As much as I preferred my isolation, I forced myself to slowly interact with others again – simple acts like walking with a friend or phoning a relative. Motivated by a need to thin out the abuser’s hoards of collections, I began to sell his things on formats like ebay. To my surprise, virtually every transaction went well. Buyers were satisfied with the product, and everyone paid as agreed. Complete strangers treated me with more consideration than the abuser did.
While ebay helped me practice successful interactions with strangers, I began to expand other connections. These connections led to new experiences and outlooks. Only after a long period of recovery (about a year) did my resilience rekindle.
The greater task was to learn how to regulate my resilience.

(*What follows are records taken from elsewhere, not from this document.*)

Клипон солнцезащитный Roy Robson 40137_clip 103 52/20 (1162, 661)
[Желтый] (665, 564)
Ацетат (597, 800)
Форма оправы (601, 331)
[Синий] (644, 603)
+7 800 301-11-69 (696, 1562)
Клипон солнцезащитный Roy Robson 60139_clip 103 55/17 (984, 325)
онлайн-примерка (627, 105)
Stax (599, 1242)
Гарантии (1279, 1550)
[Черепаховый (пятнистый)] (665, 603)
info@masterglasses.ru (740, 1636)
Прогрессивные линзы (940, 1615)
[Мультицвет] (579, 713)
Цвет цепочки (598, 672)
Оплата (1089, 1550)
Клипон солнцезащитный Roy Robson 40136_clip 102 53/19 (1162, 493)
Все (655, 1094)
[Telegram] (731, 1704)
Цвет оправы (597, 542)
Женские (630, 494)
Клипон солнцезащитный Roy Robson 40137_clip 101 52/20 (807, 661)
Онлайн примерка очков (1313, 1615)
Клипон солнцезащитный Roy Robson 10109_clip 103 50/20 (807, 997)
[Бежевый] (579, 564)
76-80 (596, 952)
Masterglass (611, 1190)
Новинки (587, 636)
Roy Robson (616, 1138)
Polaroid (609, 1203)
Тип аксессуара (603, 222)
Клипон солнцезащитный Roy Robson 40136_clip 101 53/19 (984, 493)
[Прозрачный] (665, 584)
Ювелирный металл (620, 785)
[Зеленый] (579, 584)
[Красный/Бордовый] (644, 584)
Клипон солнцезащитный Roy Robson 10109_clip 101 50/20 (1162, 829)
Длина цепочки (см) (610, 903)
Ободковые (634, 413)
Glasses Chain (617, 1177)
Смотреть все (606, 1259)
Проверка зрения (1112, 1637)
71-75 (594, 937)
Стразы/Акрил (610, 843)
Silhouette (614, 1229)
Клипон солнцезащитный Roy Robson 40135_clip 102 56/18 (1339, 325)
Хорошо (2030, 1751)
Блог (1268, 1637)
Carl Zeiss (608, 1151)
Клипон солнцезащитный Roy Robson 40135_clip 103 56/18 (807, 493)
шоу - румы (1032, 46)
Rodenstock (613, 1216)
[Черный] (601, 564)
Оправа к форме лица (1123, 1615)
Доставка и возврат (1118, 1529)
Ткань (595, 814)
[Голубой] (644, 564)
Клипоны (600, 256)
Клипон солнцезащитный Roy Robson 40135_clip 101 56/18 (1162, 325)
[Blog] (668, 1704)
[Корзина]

Years of adrenaline pumping through my system in response to physical violence from the abuser weakened the control mechanism. When I asked my body for adrenaline, it came in small doses and left me exhausted. My partner urged me to regulate my effort while we worked, “We’re not killing snakes here, you know.” I’d laugh at him, and realize that my life didn’t depend on getting the current task completed.
While my access to adrenaline remains limited, I benefit from clarity of conviction, which I believe translates into resilience. For me, resilience is no longer about producing outcomes, rather about the percentage of time in the day that I feel grounded and in touch with my intentions. This is not a passive state. Because I am someone who is quick to assist others, I must consciously manage my time and commitments to make sure I don’t overcommit. The adrenaline surge may never be back, but I no longer miss it.
For anyone feeling trapped in a squirrel cage or who feels overwhelmed after recently launching out of the cage, don’t despair. Your resilience may just be converting to a different form.